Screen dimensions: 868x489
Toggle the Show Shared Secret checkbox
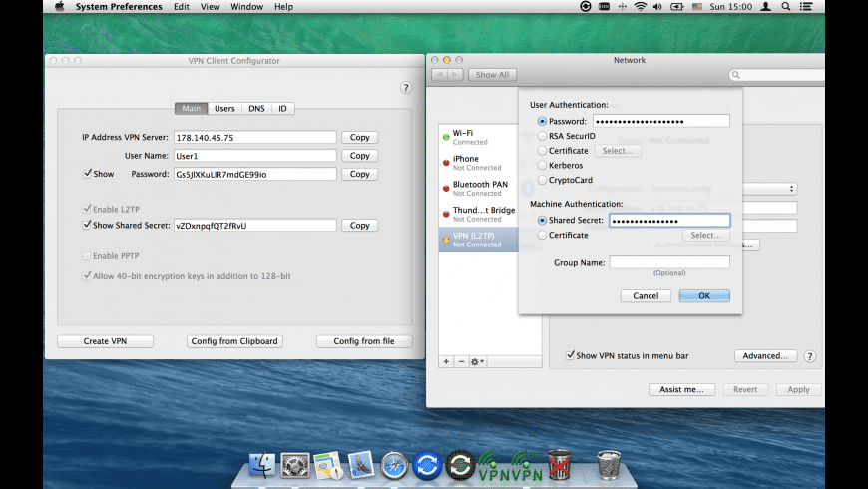tap(87, 226)
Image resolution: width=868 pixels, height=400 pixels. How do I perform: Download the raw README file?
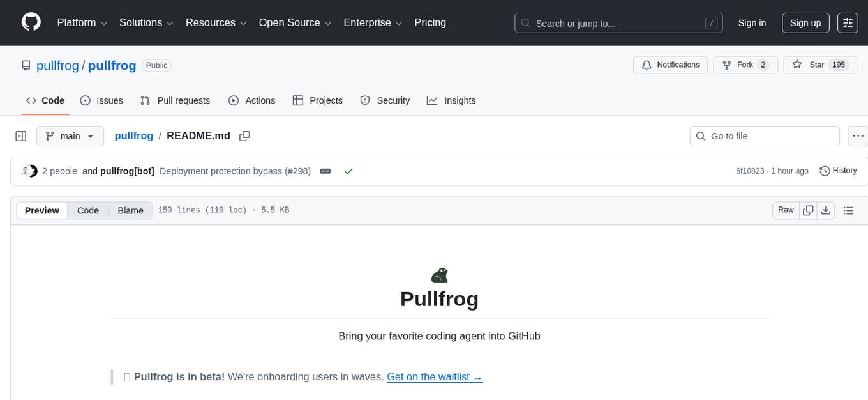tap(826, 210)
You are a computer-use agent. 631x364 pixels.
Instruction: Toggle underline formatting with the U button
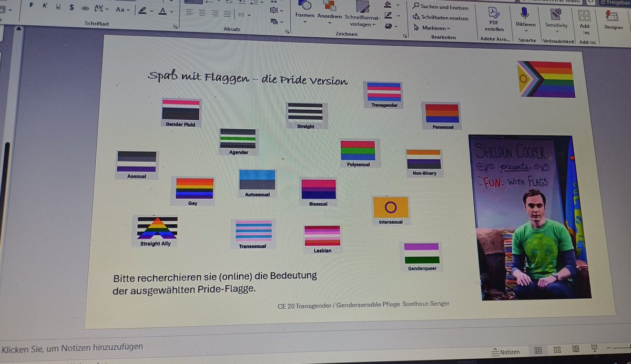pos(58,7)

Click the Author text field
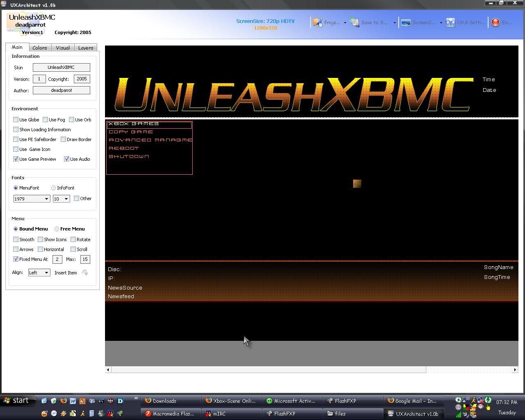coord(62,90)
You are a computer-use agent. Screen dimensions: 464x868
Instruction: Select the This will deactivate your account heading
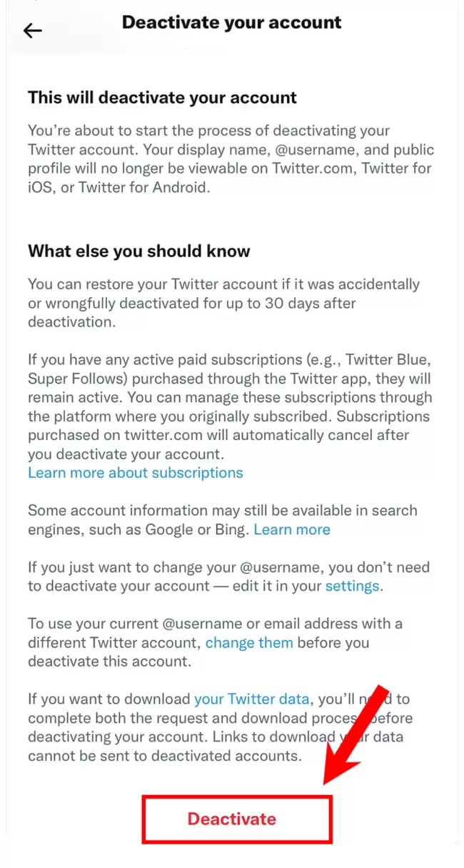(x=162, y=98)
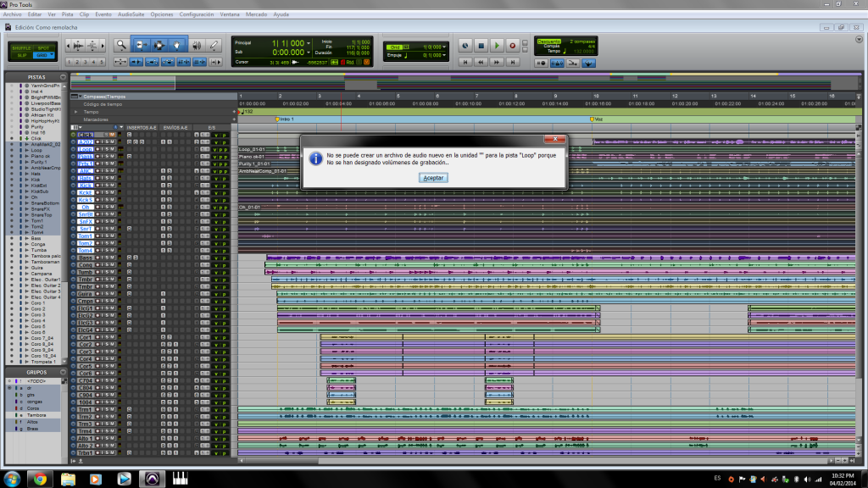Select the Trim tool
Viewport: 868px width, 488px height.
pos(142,44)
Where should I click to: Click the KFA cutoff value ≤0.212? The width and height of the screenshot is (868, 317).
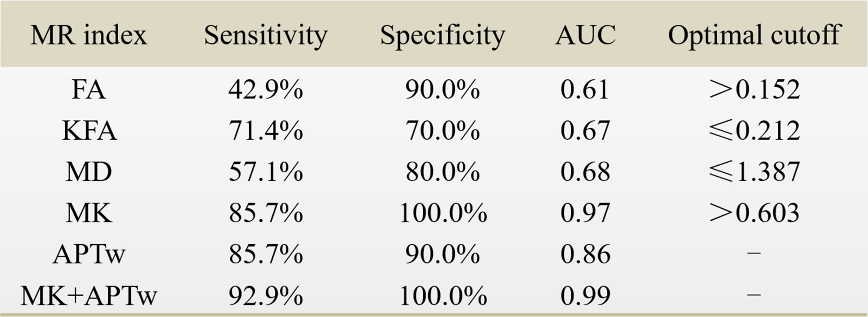click(754, 131)
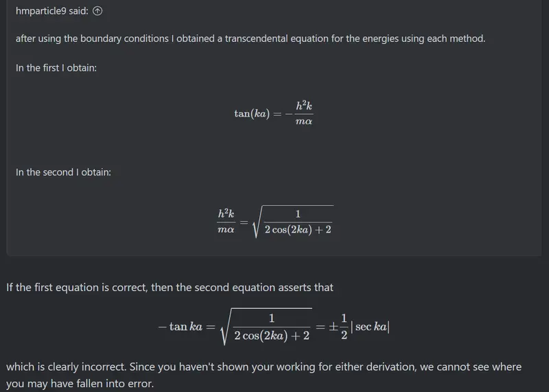Click the final line 'you may have fallen into error.'

coord(80,384)
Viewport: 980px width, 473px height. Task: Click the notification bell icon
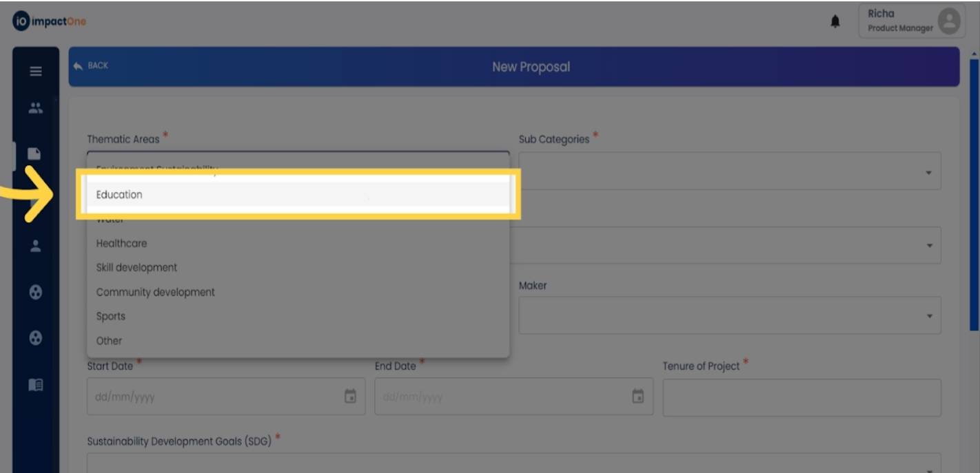coord(835,22)
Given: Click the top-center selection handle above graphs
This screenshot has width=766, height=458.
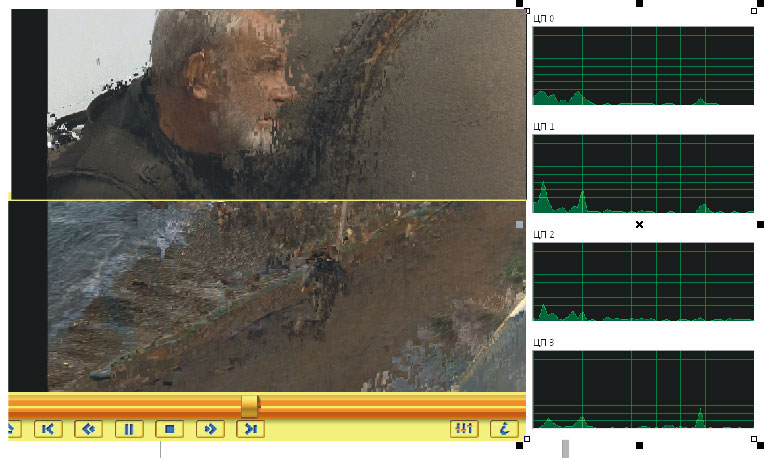Looking at the screenshot, I should (640, 4).
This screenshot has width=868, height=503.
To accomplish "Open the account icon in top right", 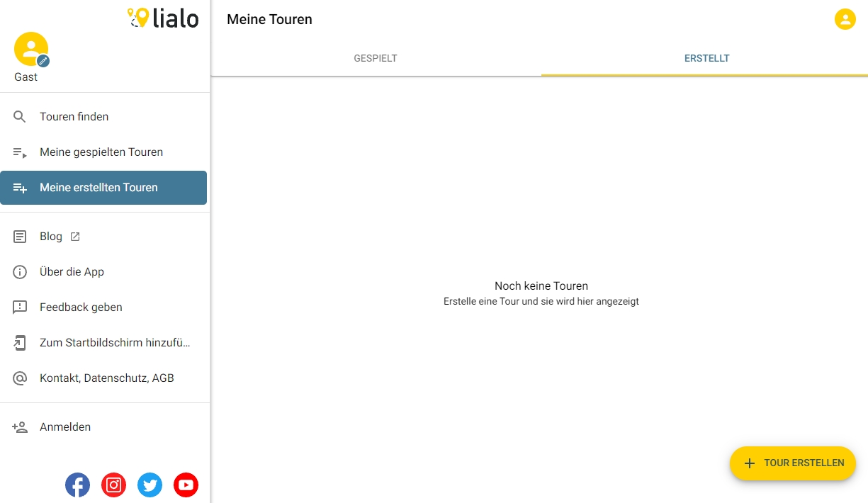I will tap(845, 19).
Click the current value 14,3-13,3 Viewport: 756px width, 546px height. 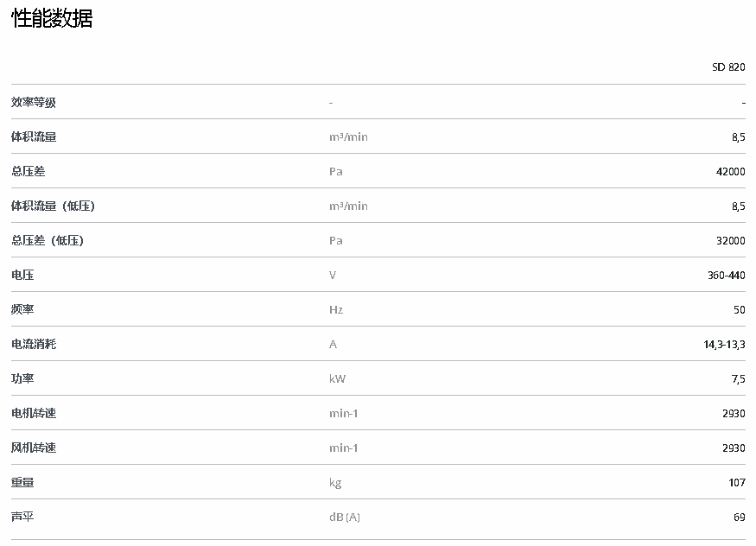point(724,345)
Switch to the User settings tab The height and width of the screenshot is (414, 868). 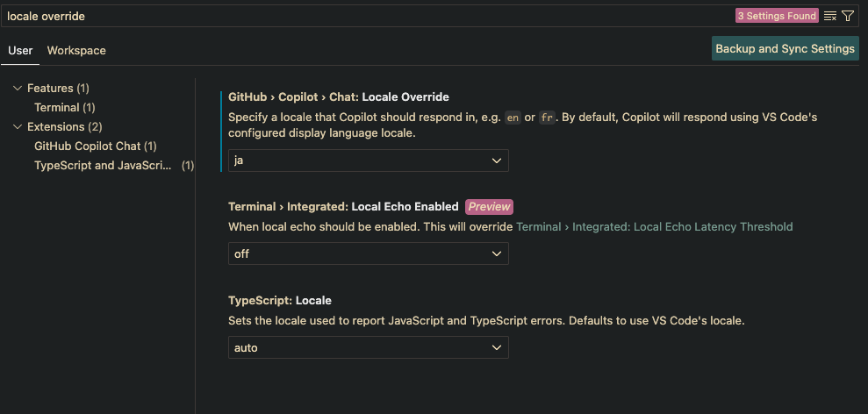click(20, 50)
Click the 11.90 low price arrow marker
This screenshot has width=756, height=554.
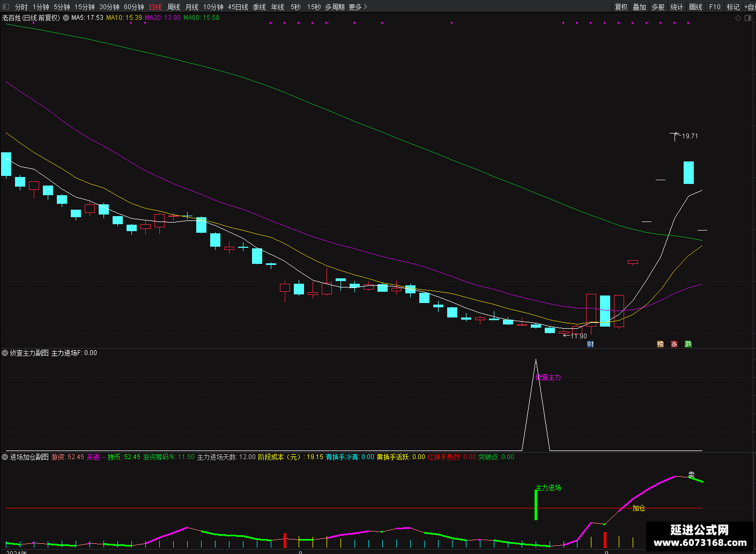(x=575, y=336)
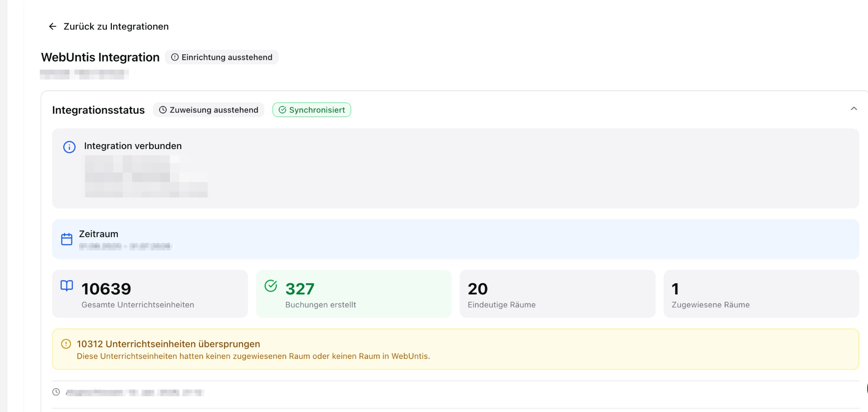Click the blue info icon beside Integration verbunden
The image size is (868, 412).
pos(69,147)
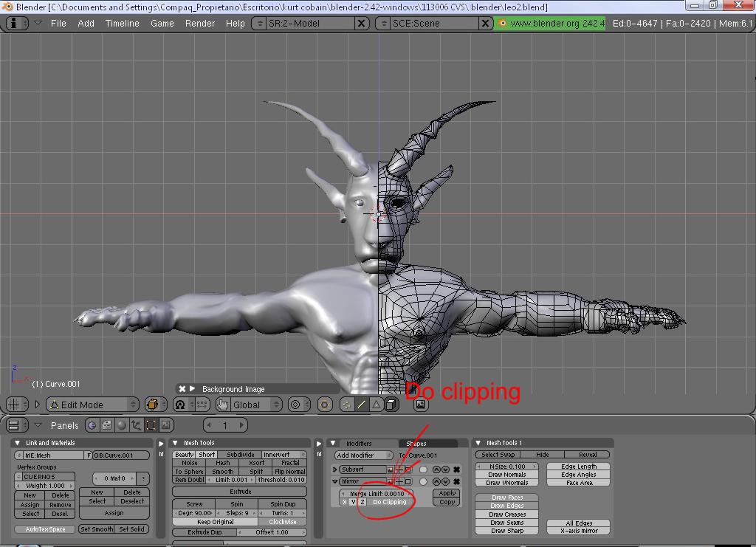Enable Do Clipping on Mirror modifier
The image size is (756, 547).
pyautogui.click(x=389, y=502)
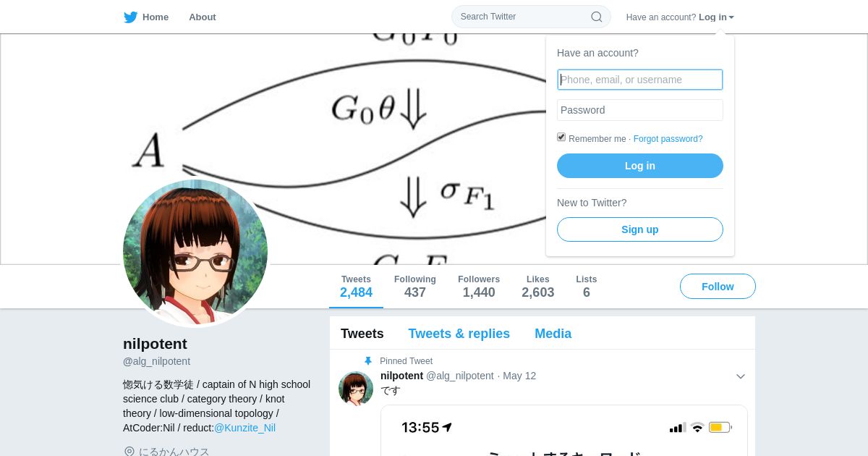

▸ Action item: Please copy out each line of the data in which the word "dimensions" occurs.

▸ Result for this task:
Screen dimensions: 868x489
You are a computer-use agent. Screen dimensions: 464x868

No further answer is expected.